Go to the actual research site (linked in submission), scroll down to the end, and you will find that what they're saying is:
"... another alternative is that lizards growing in different environments grow different length legs. To test this hypothesis, we raised baby anoles on two different surfaces at the St. Louis Zoo--either on 2x4's or on narrow (1/4") dowels. At the end of three months, the lizards raised on broader surfaces had longer limbs than the lizards on narrower surfaces! This suggests that the results observed in the field may be the result of a phenotypic plasticity in limb growth, rather than genetic differentiation."
Phenotypic plasticity is a term some of you may be unfamiliar with, a good example of it is found in ants.
In any given hill, there are different castes of ants. Warriors, workers, etc. They are all quite different.
However, the differences are not genetic; they arise during development and depend on the manner of treatment of the eggs by the queen and the workers, who manipulate such factors as embryonic diet and incubation temperature. The genome of each individual contains all the instructions needed to develop into any one of several 'morphs', but only the genes that form part of one developmental program are activated.
This is what the study suggests is happening to these lizards.
They're saying there are at least two different 'morphs', one with long legs and one with short ones, in the genome of the lizards.
These are then selected between (through some so far unknown mechanism) based on the environment of the lizards.
"These findings suggest the intriguing possibility that phenotypic plasticity may play an important role in adaptive differentiation by permitting lizards to occupy different habitats; once subsequent mutations arise, these differences can then be elaborated upon by natural selection."
Now, let the ghosts of Lamarckism the article has raised from their graves go to rest.
I'm a dreamer, the world is my playpen. But hey, I'm a serious person, I can't dream all the time.
The whole article in National Geographic is terrible. It doesn't say anywhere what sort of evolution they're talking about.

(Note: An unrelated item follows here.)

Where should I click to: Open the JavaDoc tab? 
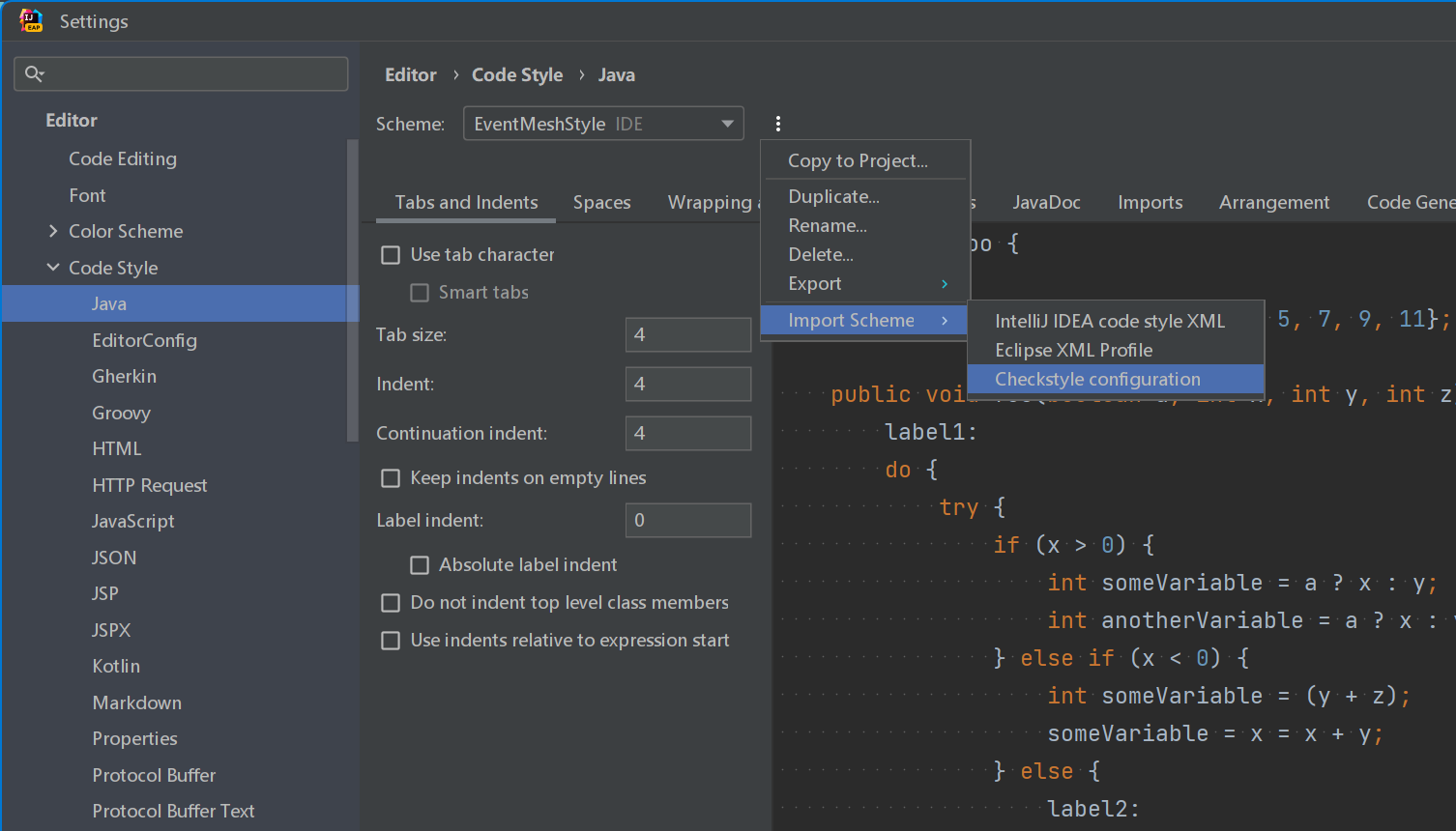tap(1046, 203)
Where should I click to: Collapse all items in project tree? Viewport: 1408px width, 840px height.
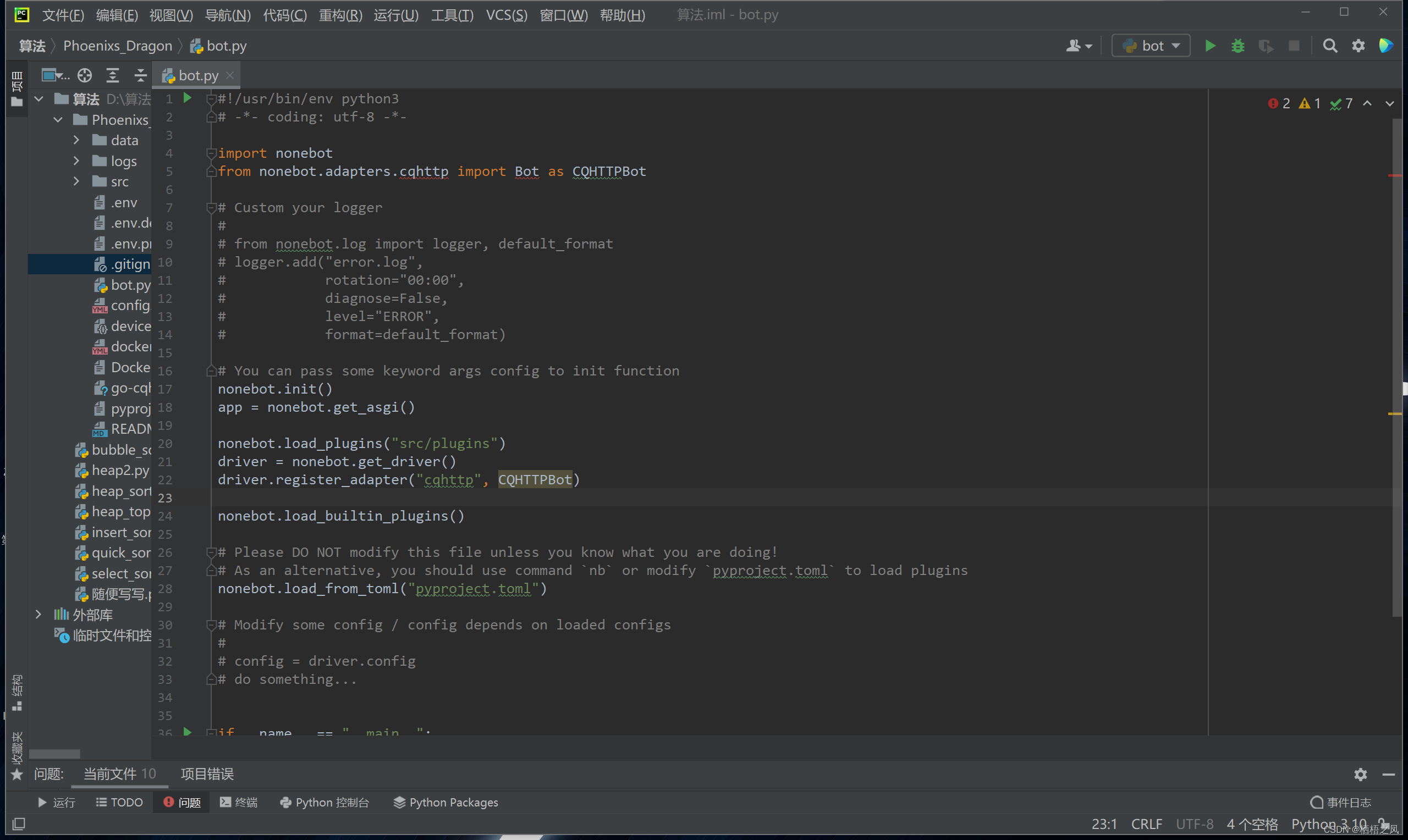[x=140, y=75]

It does say "Losos and his colleagues' work reported only on changes in the anoles over a single generation". Let's say Stalin kills off all intellectuals in Russia, so that the only Russians left alive are non-intellectuals. Would this provide evidence for evolution in Russian society? Of course not! To see evolution, you need to see multiple generations of the thing that's evolving.
When most people talk about evolution, they mean genetic evolution, i.e. over the course of several generations the gene pool adapts in favour of genes which confer survival benefits. This is a single-generation study, and we don't even know whether leg length in these lizards is defined by their genes or by their early experiences (e.g. all lizards might have the same genes, but sporty well-fed lizards may end up with longer legs), so there's no way it provides evidence for evolution.
Dawkins had the idea that memes (transmittable behavioural traits) can evolve too. He gave the example of "hawk behaviour" and "dove behaviour", and described how the prevalences of these behaviours might change in an evolutionary way. I suppose it's possible that there's evolution going on at the meme level here, but I doubt very much that an adult lizard's leg length can change very much during its lifetime, so I don't see how meme evolution might come into this study.
So all we're left with is an experiment that looks at selection pressures, not evolution. As the article quotes: "the experimental approach--unusual in most evolutionary studies in the wild--is what allowed the researchers to detect the sharp, sudden swings in natural selection."
But the follow-on is a complete non-sequitur: "This demonstrates that evolutionary biology can be a predictive, experimental science like any other".
I think that journalism/science like this just gives evolutionary science a bad name. If you do a study on selection within a single generation, and then say it gives evidence for evolution, it's bad science, and it invites attack on evolution as a whole.